◆ **Written exercise**: Extract every line of the data below that contains the string "Where".

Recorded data
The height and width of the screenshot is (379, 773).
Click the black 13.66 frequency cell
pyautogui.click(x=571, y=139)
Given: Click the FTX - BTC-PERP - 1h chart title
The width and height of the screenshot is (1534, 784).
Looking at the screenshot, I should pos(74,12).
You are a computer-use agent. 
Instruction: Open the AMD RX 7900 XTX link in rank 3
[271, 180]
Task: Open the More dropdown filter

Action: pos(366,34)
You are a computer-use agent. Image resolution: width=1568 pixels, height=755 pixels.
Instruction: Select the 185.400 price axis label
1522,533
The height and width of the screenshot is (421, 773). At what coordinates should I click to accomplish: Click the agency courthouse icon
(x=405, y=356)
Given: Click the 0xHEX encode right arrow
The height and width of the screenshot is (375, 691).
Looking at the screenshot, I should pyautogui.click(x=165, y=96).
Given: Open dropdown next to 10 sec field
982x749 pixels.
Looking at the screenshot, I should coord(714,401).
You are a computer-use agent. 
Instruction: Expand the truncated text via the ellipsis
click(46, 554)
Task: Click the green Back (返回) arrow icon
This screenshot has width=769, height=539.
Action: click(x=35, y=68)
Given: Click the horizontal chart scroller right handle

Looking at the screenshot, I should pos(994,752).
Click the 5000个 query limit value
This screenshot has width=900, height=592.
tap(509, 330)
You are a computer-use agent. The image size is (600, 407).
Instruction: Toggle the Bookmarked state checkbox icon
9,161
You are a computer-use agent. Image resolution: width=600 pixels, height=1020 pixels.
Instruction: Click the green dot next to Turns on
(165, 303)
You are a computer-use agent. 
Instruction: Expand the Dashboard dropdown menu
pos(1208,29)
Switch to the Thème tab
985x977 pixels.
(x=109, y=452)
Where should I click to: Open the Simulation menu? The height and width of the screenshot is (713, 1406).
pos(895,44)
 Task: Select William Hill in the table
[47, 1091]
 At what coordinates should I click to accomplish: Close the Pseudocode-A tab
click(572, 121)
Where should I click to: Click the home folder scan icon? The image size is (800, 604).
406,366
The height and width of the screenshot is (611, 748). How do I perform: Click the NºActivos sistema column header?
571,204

◆ **Output**:
Where should I click to: Open the Simulation menu? The height and width of the screenshot is (713, 1406).
Where should I click to: Click the home folder scan icon? The image size is (800, 604).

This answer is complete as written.